begin Data for the task
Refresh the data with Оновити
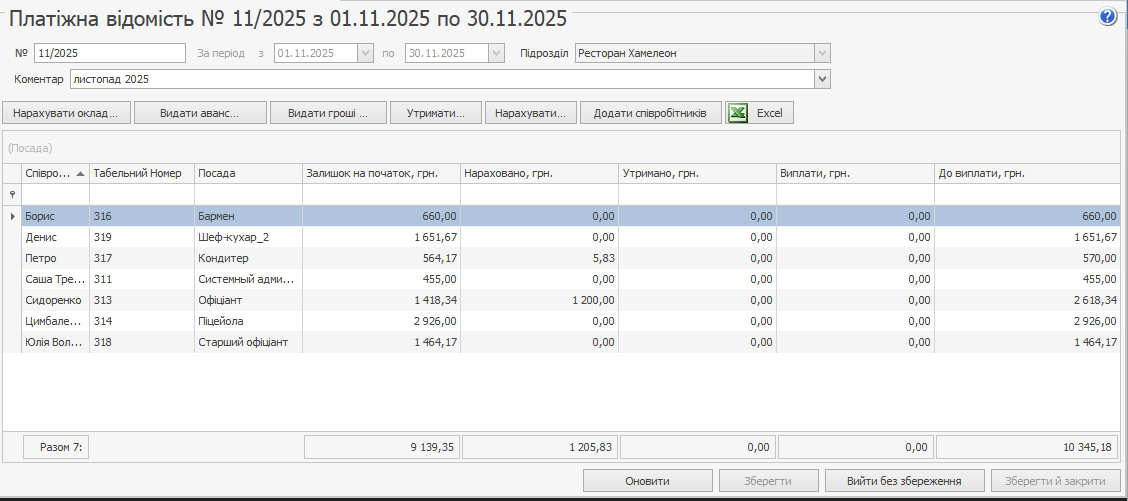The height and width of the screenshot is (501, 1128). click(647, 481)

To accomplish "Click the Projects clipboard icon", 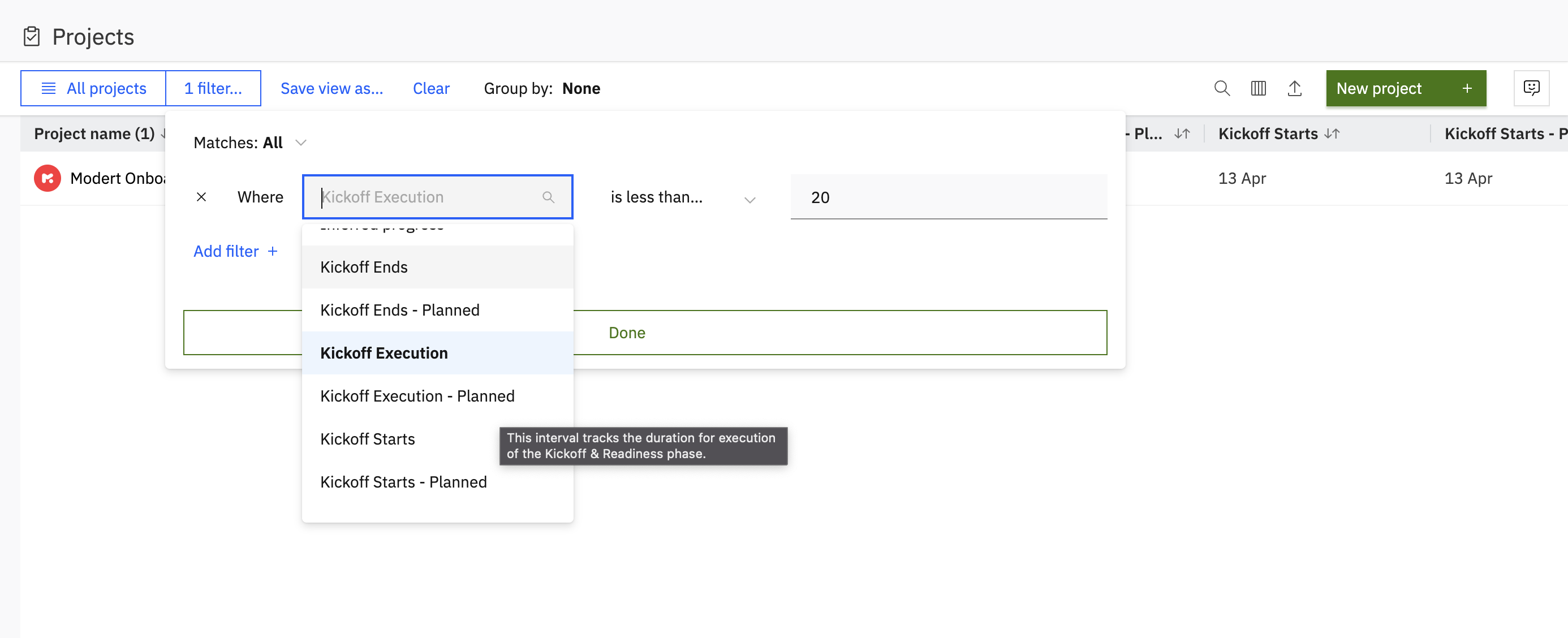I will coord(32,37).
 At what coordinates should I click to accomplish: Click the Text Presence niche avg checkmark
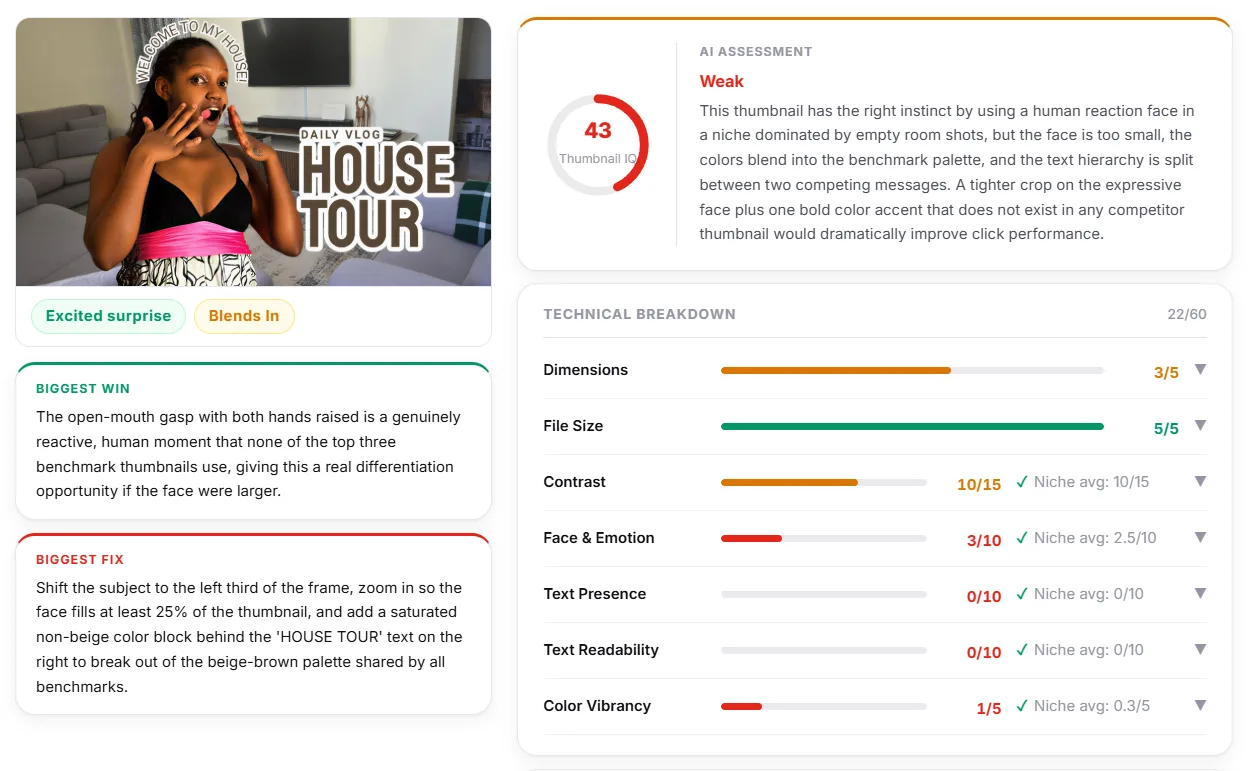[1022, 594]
end Data for the task
## What needs to be done:
Rewrite the lines from the one containing "At what coordinates" through the end of the records with "checkmark" changed to "icon", keeping everything else the same. Give only those lines, without the pictures.

## Written solution:
 At what coordinates should I click to accomplish: Click the Text Presence niche avg icon
[1022, 594]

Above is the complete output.